Forum Discussion
Whisper-1 Model Transcribes English Audio Incorrectly
Hi everyone,
I'm currently working with the gpt-4o-realtime-preview model from Azure OpenAI and using the whisper-1 model for audio-to-text transcription. However, I'm encountering a recurring issue where the transcription frequently fails to detect the correct language.
Even though I provide clear English audio, the output is often transcribed in other languages such as Hindi, Urdu, or Chinese. This inconsistency is affecting the reliability of the transcription process.

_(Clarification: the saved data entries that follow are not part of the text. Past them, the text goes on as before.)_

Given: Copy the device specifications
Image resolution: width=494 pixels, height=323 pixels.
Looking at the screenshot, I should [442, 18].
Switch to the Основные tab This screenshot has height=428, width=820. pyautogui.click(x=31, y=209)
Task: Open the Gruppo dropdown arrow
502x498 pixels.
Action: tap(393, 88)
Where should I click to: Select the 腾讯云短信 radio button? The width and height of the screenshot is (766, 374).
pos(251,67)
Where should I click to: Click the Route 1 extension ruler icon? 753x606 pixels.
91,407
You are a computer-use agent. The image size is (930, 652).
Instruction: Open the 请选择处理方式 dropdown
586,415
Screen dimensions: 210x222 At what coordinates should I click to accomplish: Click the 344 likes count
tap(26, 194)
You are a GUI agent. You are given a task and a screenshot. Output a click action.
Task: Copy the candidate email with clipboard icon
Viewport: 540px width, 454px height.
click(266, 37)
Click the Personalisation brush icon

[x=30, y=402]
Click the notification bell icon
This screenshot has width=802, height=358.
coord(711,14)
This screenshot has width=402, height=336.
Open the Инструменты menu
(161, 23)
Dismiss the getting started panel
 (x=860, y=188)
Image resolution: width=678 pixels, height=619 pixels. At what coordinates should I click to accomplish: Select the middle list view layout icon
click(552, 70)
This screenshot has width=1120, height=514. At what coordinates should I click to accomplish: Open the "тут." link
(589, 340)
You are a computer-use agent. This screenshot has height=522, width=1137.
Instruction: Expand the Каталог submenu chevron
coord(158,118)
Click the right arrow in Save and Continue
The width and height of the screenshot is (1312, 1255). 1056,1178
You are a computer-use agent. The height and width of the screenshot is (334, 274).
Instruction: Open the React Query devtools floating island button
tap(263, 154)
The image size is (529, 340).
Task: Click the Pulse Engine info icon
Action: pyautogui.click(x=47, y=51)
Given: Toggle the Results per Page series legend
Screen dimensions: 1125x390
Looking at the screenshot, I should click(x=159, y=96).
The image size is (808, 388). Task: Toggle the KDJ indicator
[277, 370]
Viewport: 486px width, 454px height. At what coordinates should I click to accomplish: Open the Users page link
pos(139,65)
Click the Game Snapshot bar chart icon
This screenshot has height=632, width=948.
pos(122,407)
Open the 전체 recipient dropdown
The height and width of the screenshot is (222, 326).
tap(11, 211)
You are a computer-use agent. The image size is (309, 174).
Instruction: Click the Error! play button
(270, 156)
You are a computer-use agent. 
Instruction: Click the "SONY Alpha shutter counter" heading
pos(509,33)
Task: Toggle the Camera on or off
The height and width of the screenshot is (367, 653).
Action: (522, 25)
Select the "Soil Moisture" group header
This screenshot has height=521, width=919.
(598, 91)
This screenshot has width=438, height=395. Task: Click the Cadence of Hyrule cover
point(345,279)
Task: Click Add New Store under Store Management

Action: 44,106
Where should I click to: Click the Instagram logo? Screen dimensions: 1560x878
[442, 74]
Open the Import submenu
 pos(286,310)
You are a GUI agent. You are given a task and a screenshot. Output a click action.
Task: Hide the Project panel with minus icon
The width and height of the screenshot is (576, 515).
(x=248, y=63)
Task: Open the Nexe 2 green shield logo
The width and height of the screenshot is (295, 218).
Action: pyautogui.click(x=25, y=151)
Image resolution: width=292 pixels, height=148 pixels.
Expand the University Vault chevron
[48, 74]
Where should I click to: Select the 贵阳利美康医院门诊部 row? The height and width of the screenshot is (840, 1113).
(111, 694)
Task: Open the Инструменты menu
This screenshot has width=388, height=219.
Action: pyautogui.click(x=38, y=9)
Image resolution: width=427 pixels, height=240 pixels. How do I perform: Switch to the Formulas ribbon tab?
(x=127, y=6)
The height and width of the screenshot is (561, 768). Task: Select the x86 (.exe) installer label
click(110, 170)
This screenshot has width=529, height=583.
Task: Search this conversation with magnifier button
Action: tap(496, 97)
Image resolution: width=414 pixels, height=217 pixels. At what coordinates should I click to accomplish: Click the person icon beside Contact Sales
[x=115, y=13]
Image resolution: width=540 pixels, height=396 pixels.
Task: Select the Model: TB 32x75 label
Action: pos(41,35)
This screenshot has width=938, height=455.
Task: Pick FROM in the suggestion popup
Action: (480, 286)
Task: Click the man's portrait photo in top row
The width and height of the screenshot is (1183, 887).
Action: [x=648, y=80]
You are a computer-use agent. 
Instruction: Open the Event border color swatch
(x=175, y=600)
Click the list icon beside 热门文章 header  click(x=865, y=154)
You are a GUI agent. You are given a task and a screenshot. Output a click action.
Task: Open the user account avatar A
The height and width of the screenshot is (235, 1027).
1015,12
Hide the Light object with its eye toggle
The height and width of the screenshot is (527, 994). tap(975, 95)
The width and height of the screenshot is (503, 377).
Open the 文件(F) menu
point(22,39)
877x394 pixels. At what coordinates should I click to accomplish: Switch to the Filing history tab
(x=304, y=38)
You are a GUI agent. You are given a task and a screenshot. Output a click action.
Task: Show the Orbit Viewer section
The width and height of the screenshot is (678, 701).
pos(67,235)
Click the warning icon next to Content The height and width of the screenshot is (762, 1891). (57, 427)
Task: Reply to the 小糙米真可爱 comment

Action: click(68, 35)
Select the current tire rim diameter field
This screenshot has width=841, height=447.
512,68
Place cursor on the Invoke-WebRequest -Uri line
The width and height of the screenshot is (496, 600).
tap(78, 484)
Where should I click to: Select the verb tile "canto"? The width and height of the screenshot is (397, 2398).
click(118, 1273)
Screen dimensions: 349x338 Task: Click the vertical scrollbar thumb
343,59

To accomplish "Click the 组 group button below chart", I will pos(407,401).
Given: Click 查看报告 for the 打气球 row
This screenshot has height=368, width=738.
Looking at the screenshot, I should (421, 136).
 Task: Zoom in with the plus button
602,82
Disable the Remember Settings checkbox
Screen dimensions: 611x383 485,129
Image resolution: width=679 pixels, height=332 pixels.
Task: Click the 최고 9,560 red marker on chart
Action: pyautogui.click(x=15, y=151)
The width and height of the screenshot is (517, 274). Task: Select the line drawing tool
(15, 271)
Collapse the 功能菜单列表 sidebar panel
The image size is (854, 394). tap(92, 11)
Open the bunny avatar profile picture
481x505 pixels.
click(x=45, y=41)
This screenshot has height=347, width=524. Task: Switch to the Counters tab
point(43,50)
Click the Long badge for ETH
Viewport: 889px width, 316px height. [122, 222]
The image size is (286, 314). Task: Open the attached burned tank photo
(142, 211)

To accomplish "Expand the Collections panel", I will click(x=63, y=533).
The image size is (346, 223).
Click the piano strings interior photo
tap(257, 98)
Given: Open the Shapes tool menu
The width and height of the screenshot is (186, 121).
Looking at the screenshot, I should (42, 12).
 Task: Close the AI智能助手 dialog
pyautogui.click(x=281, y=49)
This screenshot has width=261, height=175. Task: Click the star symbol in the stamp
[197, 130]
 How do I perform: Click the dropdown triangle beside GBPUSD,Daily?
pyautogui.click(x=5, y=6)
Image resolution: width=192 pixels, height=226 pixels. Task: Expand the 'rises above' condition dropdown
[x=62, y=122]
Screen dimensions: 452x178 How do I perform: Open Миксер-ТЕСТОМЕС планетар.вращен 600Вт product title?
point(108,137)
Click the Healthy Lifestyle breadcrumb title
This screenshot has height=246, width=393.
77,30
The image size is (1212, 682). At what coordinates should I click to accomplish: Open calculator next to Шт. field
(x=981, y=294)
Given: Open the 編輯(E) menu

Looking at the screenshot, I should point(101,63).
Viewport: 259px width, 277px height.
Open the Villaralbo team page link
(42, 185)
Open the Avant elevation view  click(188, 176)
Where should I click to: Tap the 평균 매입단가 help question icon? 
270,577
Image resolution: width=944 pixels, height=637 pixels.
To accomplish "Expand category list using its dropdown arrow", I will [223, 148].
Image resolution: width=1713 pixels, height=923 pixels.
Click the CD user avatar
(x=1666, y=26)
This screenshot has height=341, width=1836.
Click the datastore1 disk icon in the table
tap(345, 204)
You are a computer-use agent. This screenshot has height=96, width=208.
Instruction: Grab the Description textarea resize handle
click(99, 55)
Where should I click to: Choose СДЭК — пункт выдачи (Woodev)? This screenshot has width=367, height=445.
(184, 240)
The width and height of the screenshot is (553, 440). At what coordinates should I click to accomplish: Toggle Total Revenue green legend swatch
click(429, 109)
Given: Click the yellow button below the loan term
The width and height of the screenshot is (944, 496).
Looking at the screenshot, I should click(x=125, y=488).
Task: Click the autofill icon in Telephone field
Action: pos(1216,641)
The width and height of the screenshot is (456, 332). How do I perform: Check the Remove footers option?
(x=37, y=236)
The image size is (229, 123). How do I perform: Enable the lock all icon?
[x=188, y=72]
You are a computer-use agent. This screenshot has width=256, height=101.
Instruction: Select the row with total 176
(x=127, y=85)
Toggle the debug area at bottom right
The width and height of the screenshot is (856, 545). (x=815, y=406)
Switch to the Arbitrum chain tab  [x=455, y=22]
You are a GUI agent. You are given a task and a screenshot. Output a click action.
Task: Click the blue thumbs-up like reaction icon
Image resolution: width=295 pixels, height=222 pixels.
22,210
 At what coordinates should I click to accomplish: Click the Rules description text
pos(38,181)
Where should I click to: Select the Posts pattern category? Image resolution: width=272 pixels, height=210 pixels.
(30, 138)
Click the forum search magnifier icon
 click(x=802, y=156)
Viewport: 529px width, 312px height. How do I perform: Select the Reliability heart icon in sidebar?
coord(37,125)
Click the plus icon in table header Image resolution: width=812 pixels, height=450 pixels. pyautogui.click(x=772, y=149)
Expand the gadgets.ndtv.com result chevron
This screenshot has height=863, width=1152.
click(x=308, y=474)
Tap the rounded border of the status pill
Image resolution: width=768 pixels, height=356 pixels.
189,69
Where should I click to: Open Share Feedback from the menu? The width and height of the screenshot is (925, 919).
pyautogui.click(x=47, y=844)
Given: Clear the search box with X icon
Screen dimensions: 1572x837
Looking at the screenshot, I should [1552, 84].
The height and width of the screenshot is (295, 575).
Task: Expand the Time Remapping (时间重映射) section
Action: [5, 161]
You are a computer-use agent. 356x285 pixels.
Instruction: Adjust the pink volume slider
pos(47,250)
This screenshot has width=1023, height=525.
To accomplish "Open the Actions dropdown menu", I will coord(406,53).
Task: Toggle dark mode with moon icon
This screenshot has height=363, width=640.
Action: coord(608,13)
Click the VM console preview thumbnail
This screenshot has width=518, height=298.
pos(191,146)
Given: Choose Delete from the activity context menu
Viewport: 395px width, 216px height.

Here’s a snippet of the code I’m using:
ConversationSessionOptions sessionOptions = new()
{
Voice = ConversationVoice.Alloy,
InputAudioFormat = ConversationAudioFormat.Pcm16,
OutputAudioFormat = ConversationAudioFormat.Pcm16,
Instructions = instructions,
InputTranscriptionOptions = new()
{
Model = "whisper-1",
},
};
Is there a way to explicitly specify or prompt the whisper-1 model to prioritize or lock in English as the transcription language? Any guidance on how to improve language detection accuracy would be greatly appreciated.
Thanks in advance!
4 Replies
- hazemBrass Contributor
Well, in Azure.AI.OpenAI v2.2.0-beta.4, the ConversationInputTranscriptionOptions class does not yet expose a Language property, even though Whisper itself (at the API level) does support it.
However, Since the underlying API does support specifying the language, you can bypass the SDK and make a direct POST request with the language parameter in the payload.https://{your-resource-name}.openai.azure.com/openai/deployments/whisper-1/audio/transcriptions?api-version=2024-02-15-preview
POST Body:
{ "file": "<your-audio-file>", "model": "whisper-1", "language": "en" }
This will lock the transcription to English and eliminate the language auto-detection issue.
TL;DR:
- SDK version v2.2.0-beta.4 doesn't yet support the Language field.
- Use REST API to explicitly set language: "en" for now.
- PrathameshDeshmukhCopper Contributor
Thanks for your suggestion! I appreciate the workaround using the REST API to explicitly set the "language" parameter for Whisper transcription.
However, in my case, I’m using the Azure.AI.OpenAI SDK (v2.2.0-beta.4), which handles API calls internally. Unfortunately, the ConversationInputTranscriptionOptions class in this SDK doesn’t currently expose a Language property, so I can't directly pass the "language" parameter through the SDK.
Since the SDK abstracts away the HTTP layer, I can't inject custom parameters like "language" into the request body unless the SDK itself supports it. So it’s not applicable in my current setup.
In your InputTranscriptionOptions, you can specify the language using the Language property:
InputTranscriptionOptions = new() { Model = "whisper-1", Language = "en" }
This tells the model to skip language detection and transcribe the audio as English, which should eliminate the issue of it defaulting to Hindi, Urdu, or Chinese.
- PrathameshDeshmukhCopper Contributor
Thanks for the reply
I tried this, but this gave me a compile time error as :
Error (active) CS0117 'ConversationInputTranscriptionOptions' does not contain a definition for 'Language'
I am using Azure.AI.OpenAI with Version="2.2.0-beta.4".